Sebelum menerapkan apa pun, jalankan terraform plan terlebih dahulu. Perintah itu menghasilkan ringkasan berapa resource yang akan ditambah, diubah, dan dihapus — kesempatan terakhir untuk memeriksa sebelum perubahan benar-benar dieksekusi. Kebiasaan kecil ini menyelamatkan production dari penghapusan tidak disengaja.

Membaca Hasil Plan

Hasil terraform plan berbicara lewat tiga simbol yang harus kalian pahami:

Contoh output terraform plan
Terraform used the selected providers to generate the following execution plan.
 
  # aws_instance.web will be updated in-place
  ~ resource "aws_instance" "web" {
      ~ instance_type = "t3.large" -> "t3.medium"
        tags          = { "Name" = "web-server-01" }
    }
 
  # aws_security_group.allow_https will be created
  + resource "aws_security_group" "allow_https" {
      + name        = "allow-https"
      + description = "Allow inbound HTTPS"
    }
 
Plan: 1 to add, 1 to change, 0 to destroy.
  • Simbol + berarti resource baru yang akan dibuat.
  • Simbol ~ berarti resource yang sudah ada dan akan diubah.
  • Simbol - berarti resource yang akan dihapus.

Baris terakhir merangkum semuanya. Sebelum menekan apply, kalian cukup menanyakan satu hal: apakah perubahan yang akan dihapus atau diubah memang benar-benar yang kalian maksud? Pertanyaan sederhana ini menyelamatkan production lebih sering daripada yang kalian kira.

Pola Otomasi Lanjutan

IaC membuka jalan untuk pola yang lebih besar:

  • CI/CD untuk infrastruktur — pipeline di GitHub Actions atau GitLab CI yang menjalankan terraform plan pada setiap pull request, lalu terraform apply setelah disetujui dan di-merge.
  • Enforcement — meletakkan aturan (misalnya ukuran instance minimal, atau larangan port terbuka) di dalam pipeline sehingga penyimpangan ditolak sebelum sampai ke cloud.
  • State terpusat — menyimpan state di remote backend (S3, GCS, Azure Storage) dengan locking, agar tim bisa bekerja bersama tanpa bentrok.

Important

State file berisi pemetaan lengkap infrastruktur kalian — ia adalah aset kritis yang tidak boleh hilang dan harus dibatasi aksesnya. Simpan di remote backend dengan versioning, kunci akses dengan IAM, dan aktifkan locking supaya dua orang tidak menimpa perubahan satu sama lain. State yang rusak membuat IaC kehilangan seluruh kemampuannya untuk memperbaiki diri.

Penutup

Pada episode 16 ini kalian telah mempelajari fondasi infrastruktur modern: alasan IaC — melawan ClickOps demi sistem yang reproducible, terdokumentasi, dan bisa diaudit; paradigma deklaratif dan idempotent; tool native — CloudFormation, Deployment Manager, dan ARM/Bicep untuk tim single-cloud; serta tool agnostik — Terraform, OpenTofu, dan Pulumi untuk tim multi-cloud. Kalian juga mengenal workflow plan sebelum apply dan pola otomasi lanjutan seperti CI/CD infrastruktur serta state terpusat.

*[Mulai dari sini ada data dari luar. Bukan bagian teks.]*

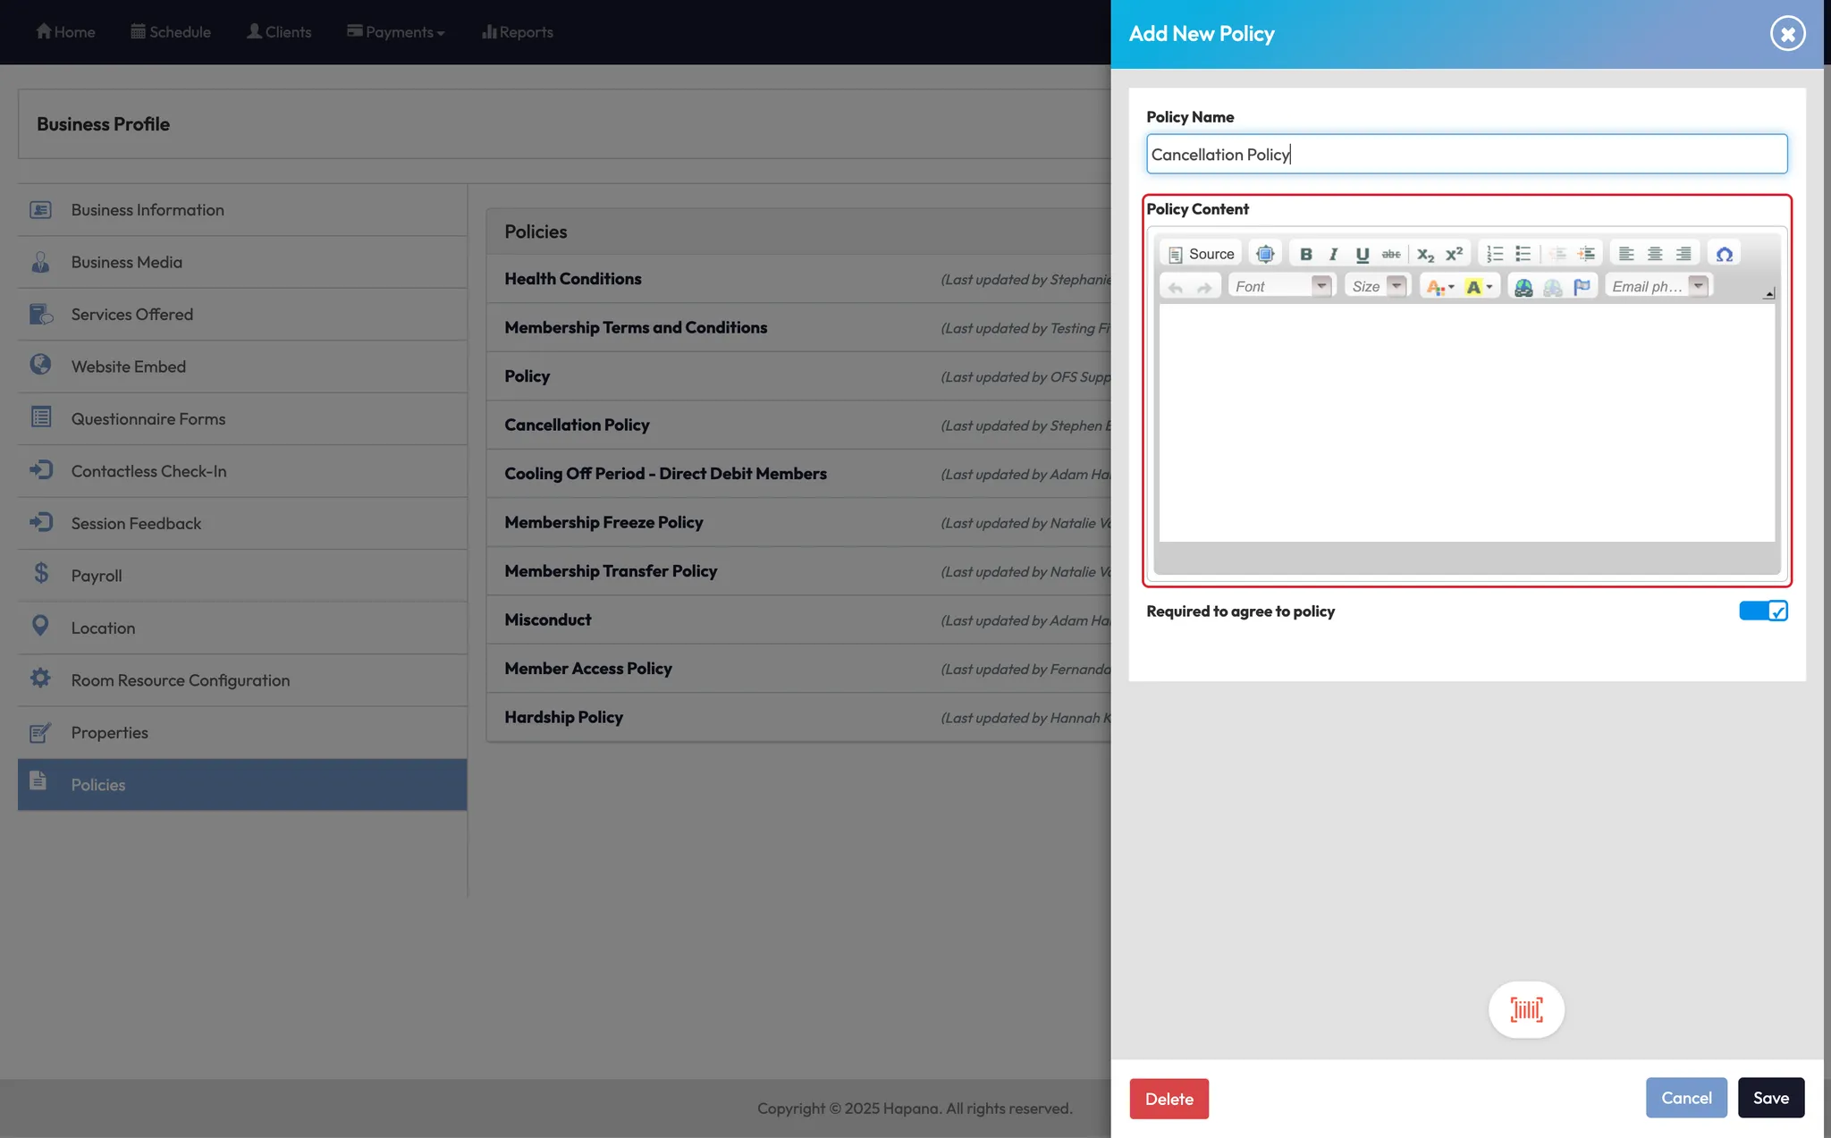Screen dimensions: 1831x1138
Task: Save the new policy
Action: point(1770,1098)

Namun otomasi yang membuat pembuatan resource semudah bernapas punya sisi gelap: biaya. Kemudahan yang sama bisa membuat tagihan membengkak dalam semalam — environment yang lupa dimatikan, instance yang terlalu besar, dan storage yang tidak pernah diarsipkan. Episode berikutnya, FinOps, Cost Management & Cloud Optimization, mengajarkan kalian mengendalikan sisi yang satu ini — karena cloud yang hemat biaya sama pentingnya dengan cloud yang otomatis.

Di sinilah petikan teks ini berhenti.